Karya-karya Bokor Hutasuhut banyak yang menceritakan tentang latar budaya Batak, kehidupan masyarakat Batak sehari-hari, dan pandangan hidup masyarakat Batak. Hal ini tentu saja tidak terlepas dari tempat tinggal dan silsilah kehidupannya yang memang asli keturunan Batak dan tinggal di wilayah Tapanuli Utara. Tapanuli Utara adalah kabupaten yang suku aslinya adalah Batak Toba dan mayoritas penduduknya beragama Kristen, jadi budaya dan adat-istiadat di sana masih terjaga sebagaimana aslinya. Sedangkan bila di daerah lain atau komunitas masyarakatnya beragama Islam tentu saja adat-istiadat Batak Toba akan disesuaikan dengan ajaran Islam.
Penakluk Ujung Dunia adalah novel karya Bokor Hutasuhut yang dirampungkan tahun 1960 dan diterbitkan pertama kali tahun 1965 dan cetakan kedua tahun 1988 diterbitkan oleh PT Pustaka Karya Grafika Utama, Jakarta.
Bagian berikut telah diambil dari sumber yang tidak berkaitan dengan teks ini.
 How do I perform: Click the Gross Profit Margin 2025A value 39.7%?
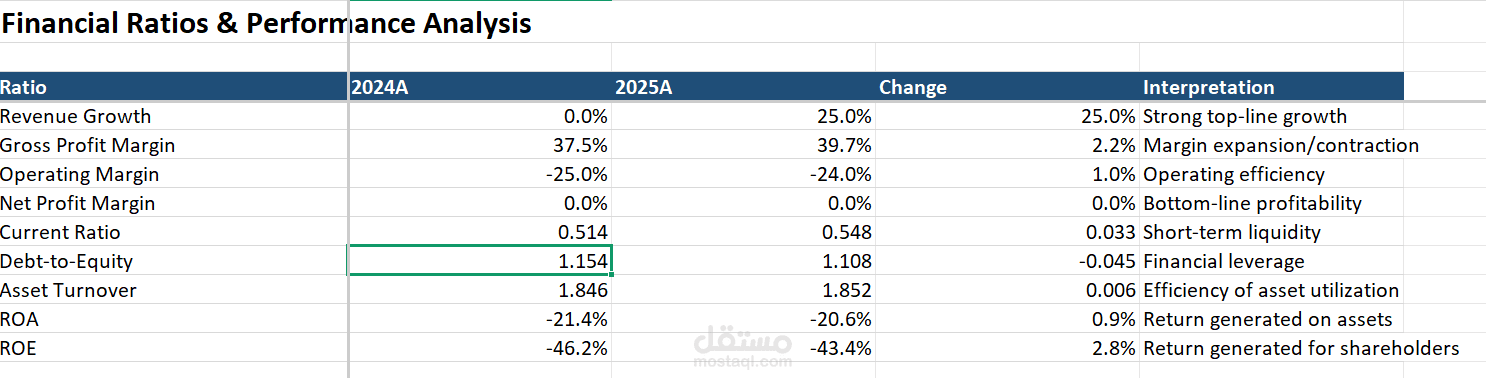pos(744,145)
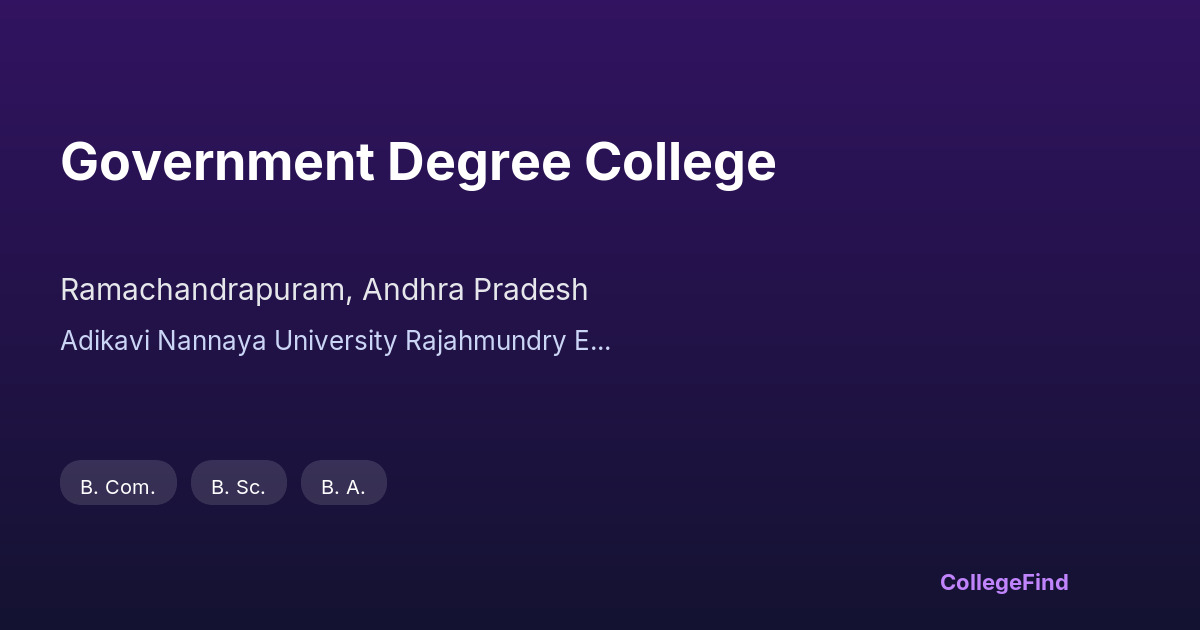
Task: Click the word University in the affiliation line
Action: (336, 341)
Dalam novel inilah terbentang pengalaman Bokor di desanya dan bagaimana masyarakatnya menjalani kehidupan. Novel ini merupakan karya sastra modern yang mengangkat kebudayaan tradisional masyarakat Batak Toba menurut penghayatan manusia modern, yaitu Bokor Hutasuhut sebagai pengarangnya. Novel ini banyak mendapat tanggapan dan dikaji oleh ilmuan dan penggiat sastra, di antaranya HB. Jassin, Jacob Sumardjo, Totok Amin Soefiyanto, Shafwan Hadi Umry, Taufik Abriasyah, Saksono Priyanto, Damiri Mahmud, Jonner Sianipar, Darma Lubis, dan M. Yunus Rangkuti. Bokor berterima kasih kepada ayahandanya, HAM Mangaraja Gende Hutasuhut dan Partahi H. Sirait yang turut merangsangsang daya kerja untuk menyelesaikan novelnya ini.
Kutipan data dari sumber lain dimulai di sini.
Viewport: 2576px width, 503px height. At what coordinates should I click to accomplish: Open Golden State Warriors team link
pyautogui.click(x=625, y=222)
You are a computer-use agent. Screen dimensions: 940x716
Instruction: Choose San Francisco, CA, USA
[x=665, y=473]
Sebelum Penakluk Ujung Dunia, tahun 1963 telah terbit kumpulam cerpennya yang berjudul Datang Malam yang diterbitkan oleh N.V. Nusantara. Kumpulan cerpen ini berisi tujuh cerpen yang berjudul Bebas, Bayonet, Datang Malam, Djiarah, Bonbon, dan Matahari. Tahun 1965 terbit juga novelnya yang berjudul Tanah Kesayangan. Novel ini diterbitkan PT Pembangunan, Jakarta. Sebenarnya novel ini sudah selesai ditulisnya sekitar tahun 1954. Tahun 1958 sempat disetujui PT Pembangunan untuk diterbitkan tetapi lima tahun menunggu barulah diterbitkan setelah Bokor menulis ulang novel Tanah Kesayangan ini.
Karya-karya:
– Datang Malam (1960), kumpulan cerpen
– Penakluk Ujung Dunia (1964), Novel
– Tanah Kesayangan (1965), Novel
– Pantai Barat (1988), Novel
(berbagai sumber/int)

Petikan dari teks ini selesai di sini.